Abstract
Uruguay has consolidated economic gains, supported by strong macroeconomic policies and a broadly favorable external environment. Growth has exceeded expectations, unemployment has reached record lows, and poverty has continued to fall, while economic vulnerabilities have been significantly reduced. Despite strong credit growth, financial system soundness indicators have improved, showing a well-capitalized banking system, low nonperforming loan ratios and high liquidity levels. Executive Directors have welcomed the measures the authorities have taken to reduce inflationary pressures, including increases in the policy rate and banks’ reserve requirements and tax administrative measures.
October 22, 2008
1. This statement reports on developments in Uruguay since the Staff Report was issued on October 9. Although downside side risks have increased, the thrust of the staff appraisal remains unchanged.

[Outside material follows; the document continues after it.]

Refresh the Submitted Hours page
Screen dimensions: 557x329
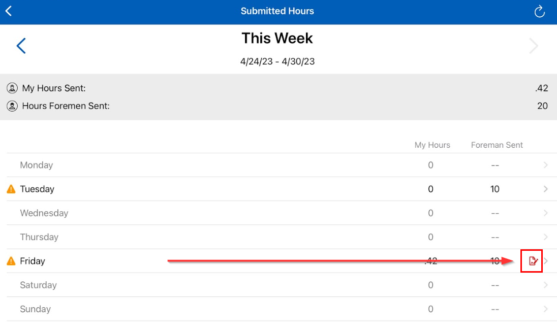pyautogui.click(x=540, y=11)
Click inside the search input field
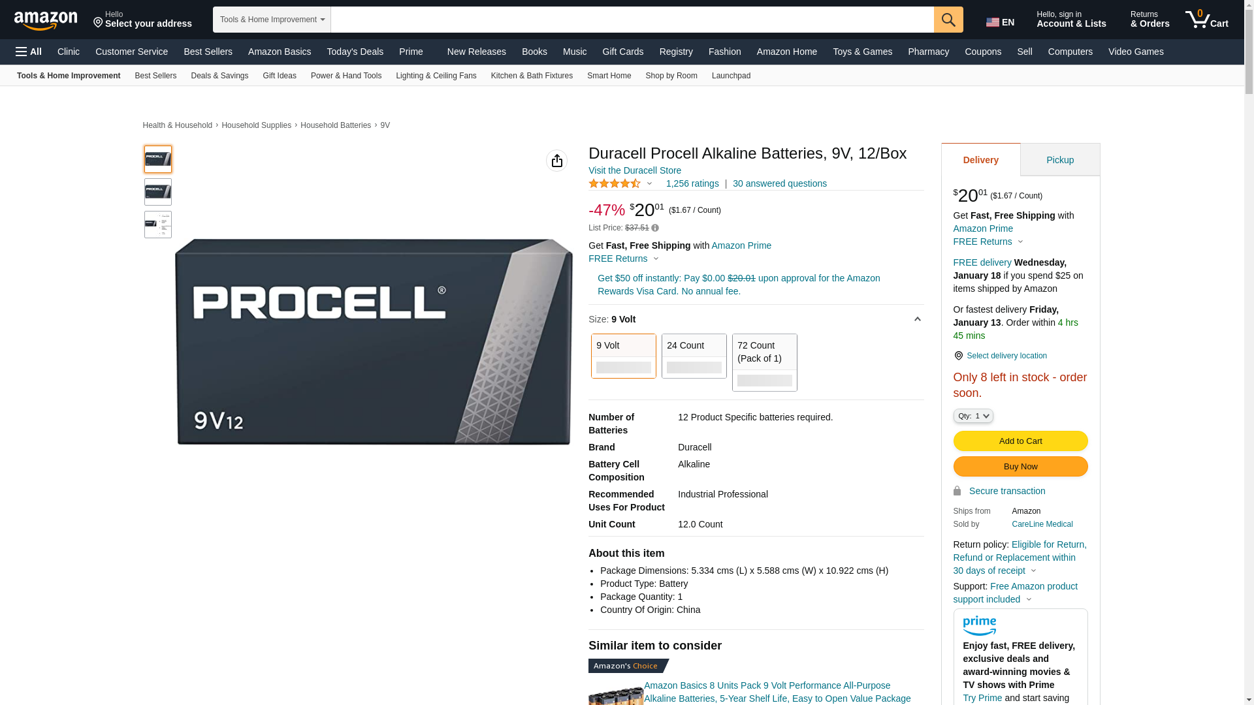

2. The intensification of international financial market turbulence has been felt in Uruguay. Bond prices have fallen, pressures on the peso have persisted, and country risk has shot up to around 550 basis points. Still, despite limited intervention, since October 1 the currency has depreciated by 3.4 percent and gross reserves have declined modestly from US$6.40 billion to US$6.20 billion. Bank deposits have remained stable.
3. Pressures on the peso lessened after the central bank tightened banks’ liquidity in early October. It raised its target rate by 50 basis points to 7.75 percent and the interest rate on its Lombard facility from 10 to 20 percent; and, closed the one-day financing facility. As a result, and with banks seeking to purchase dollars, interbank rates have shot up, temporarily reaching around 30 percent.
4. Median survey inflation expectations for end-2008 have risen to 8.5 percent, compared to 8 percent in September. For end-2009, inflation expectations remained broadly stable at about 7 percent.
5. Economic activity is slowing. Non-refinery manufacturing output rose 5.3 percent in August, compared to 13.1 percent in July (year-on-year).
6. The Portuguese company Portucel confirmed plans for a new large-scale investment project in Uruguay. The company intends to build a pulp and paper mill in the eastern part of the country, as well as a sea port; total investment is estimated at more than US$4 billion.
7. The central bank reform was approved by the Senate. Approval by the Lower House is expected to occur before end-October. The draft law also reforms financial supervision and the banking resolution framework.